Task statement →
Retype the rows, beginning at the line that contains "Screen dimensions: 1024x448" and continuing through the end of the rows. Reproduce each line exactly.

-=-=-=-=-

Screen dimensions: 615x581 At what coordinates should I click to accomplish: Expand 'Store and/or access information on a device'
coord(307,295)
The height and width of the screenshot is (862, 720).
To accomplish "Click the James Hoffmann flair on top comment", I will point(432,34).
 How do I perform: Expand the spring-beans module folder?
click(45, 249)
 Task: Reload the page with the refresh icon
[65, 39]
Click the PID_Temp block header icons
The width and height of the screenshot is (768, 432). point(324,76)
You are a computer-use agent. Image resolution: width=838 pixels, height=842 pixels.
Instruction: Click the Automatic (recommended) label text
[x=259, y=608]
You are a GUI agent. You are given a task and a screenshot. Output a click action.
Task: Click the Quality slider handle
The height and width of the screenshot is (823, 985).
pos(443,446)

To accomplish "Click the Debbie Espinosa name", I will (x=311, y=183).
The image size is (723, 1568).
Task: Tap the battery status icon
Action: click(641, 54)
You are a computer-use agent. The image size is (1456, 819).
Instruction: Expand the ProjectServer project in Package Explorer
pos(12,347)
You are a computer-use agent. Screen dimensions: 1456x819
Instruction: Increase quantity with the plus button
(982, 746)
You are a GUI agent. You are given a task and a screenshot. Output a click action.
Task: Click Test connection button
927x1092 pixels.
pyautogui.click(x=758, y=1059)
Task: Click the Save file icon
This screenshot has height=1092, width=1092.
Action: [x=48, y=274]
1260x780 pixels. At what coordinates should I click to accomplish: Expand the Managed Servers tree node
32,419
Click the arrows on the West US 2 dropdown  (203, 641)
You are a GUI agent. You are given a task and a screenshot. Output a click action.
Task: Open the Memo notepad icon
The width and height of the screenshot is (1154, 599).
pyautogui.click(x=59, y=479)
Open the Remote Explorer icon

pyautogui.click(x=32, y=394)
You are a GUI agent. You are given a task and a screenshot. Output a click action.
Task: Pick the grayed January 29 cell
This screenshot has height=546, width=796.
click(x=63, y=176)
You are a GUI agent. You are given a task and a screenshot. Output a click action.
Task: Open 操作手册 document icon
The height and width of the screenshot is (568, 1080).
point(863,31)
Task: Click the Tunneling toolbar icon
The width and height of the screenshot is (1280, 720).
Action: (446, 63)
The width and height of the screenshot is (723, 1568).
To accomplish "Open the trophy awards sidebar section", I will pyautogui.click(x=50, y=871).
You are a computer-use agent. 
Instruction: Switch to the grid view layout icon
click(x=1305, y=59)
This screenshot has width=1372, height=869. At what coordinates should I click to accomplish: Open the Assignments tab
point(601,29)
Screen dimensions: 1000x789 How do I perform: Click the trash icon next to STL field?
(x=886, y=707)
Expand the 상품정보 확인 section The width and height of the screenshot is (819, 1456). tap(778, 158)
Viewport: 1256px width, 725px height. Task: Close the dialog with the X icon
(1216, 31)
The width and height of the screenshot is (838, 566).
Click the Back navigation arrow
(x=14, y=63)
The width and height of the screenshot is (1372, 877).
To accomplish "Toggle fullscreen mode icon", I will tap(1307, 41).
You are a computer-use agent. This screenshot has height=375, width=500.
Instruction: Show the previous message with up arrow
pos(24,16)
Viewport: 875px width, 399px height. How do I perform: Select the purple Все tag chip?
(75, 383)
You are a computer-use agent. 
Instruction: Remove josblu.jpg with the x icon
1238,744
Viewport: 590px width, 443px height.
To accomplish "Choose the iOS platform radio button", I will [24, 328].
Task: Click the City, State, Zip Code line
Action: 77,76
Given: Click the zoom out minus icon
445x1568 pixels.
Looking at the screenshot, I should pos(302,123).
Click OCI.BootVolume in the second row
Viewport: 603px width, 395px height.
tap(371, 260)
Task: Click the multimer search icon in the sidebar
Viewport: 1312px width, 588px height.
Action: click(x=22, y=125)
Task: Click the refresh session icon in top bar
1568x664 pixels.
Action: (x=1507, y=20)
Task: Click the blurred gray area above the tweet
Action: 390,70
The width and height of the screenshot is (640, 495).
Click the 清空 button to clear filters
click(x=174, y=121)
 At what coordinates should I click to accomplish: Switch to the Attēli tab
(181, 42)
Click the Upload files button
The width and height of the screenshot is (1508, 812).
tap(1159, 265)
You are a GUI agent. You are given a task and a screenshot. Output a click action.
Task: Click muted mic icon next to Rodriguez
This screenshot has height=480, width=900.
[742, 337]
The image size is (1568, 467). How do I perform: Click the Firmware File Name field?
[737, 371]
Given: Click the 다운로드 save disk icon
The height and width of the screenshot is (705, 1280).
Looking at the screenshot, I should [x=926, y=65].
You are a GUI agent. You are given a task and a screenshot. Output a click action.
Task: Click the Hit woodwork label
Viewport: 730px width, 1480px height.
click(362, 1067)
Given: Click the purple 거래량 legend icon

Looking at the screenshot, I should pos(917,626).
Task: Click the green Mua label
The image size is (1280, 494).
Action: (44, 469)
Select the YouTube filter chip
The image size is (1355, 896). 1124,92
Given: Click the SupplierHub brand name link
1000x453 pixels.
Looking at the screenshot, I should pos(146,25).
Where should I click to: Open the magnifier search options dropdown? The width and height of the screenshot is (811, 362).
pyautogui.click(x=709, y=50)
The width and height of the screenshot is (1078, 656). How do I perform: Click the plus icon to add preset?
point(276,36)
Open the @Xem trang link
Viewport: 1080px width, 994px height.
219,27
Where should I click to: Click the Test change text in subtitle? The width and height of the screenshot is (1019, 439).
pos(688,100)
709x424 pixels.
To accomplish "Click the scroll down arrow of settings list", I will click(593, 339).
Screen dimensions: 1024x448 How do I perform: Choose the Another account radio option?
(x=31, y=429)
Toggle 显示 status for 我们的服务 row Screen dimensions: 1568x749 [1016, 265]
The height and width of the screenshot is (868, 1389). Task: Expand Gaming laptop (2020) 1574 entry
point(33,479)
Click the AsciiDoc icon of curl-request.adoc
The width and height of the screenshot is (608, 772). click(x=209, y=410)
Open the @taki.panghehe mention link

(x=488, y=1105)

-=-=-=-=-

Output for this task →
Screen dimensions: 1024x448 How do I perform: Choose the Another account radio option?
(x=31, y=429)
Toggle 显示 status for 我们的服务 row Screen dimensions: 1568x749 [1016, 265]
The height and width of the screenshot is (868, 1389). Task: Expand Gaming laptop (2020) 1574 entry
point(33,479)
Click the AsciiDoc icon of curl-request.adoc
The width and height of the screenshot is (608, 772). click(x=209, y=410)
Open the @taki.panghehe mention link

(x=488, y=1105)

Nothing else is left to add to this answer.